Working data:
------------------------------

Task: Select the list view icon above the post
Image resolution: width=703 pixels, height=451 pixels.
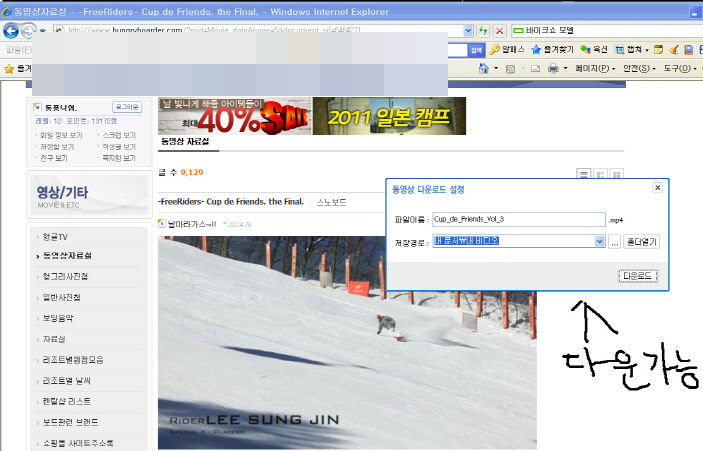Action: click(x=584, y=174)
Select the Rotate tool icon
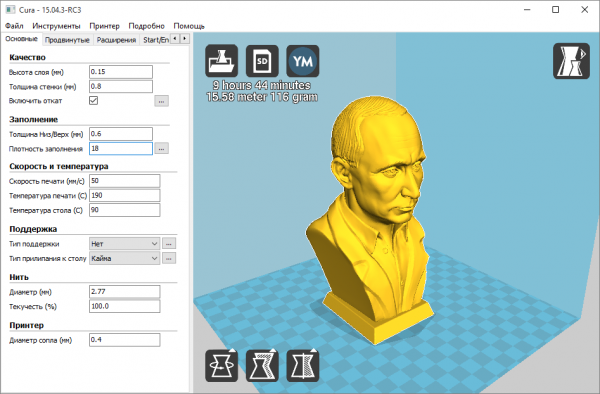 (222, 365)
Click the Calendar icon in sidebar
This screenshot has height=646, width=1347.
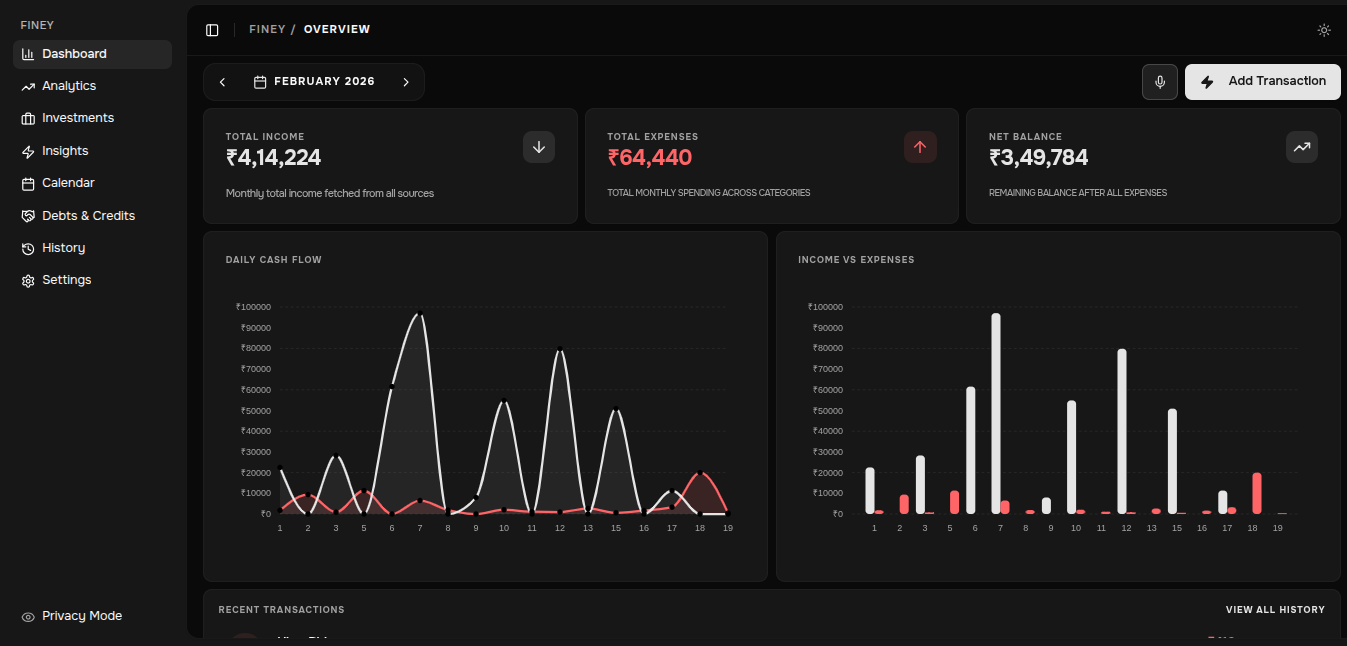[x=28, y=184]
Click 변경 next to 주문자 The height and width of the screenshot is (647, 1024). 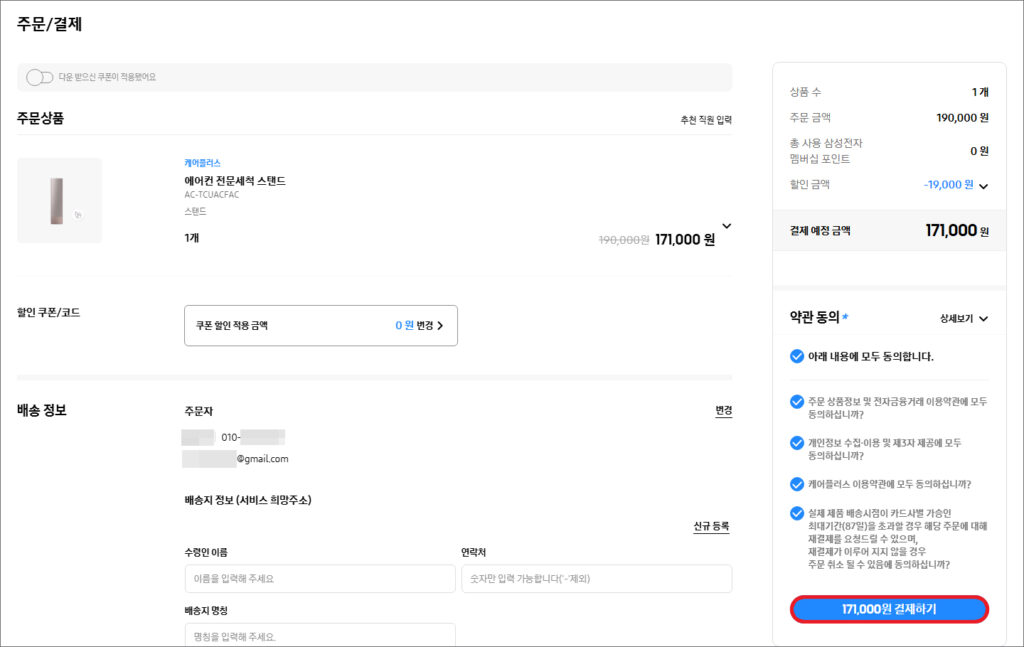coord(723,411)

------------------------------

Directive: Count the lines of the data above that contain the word "icon", and give only the number.

Final answer: 3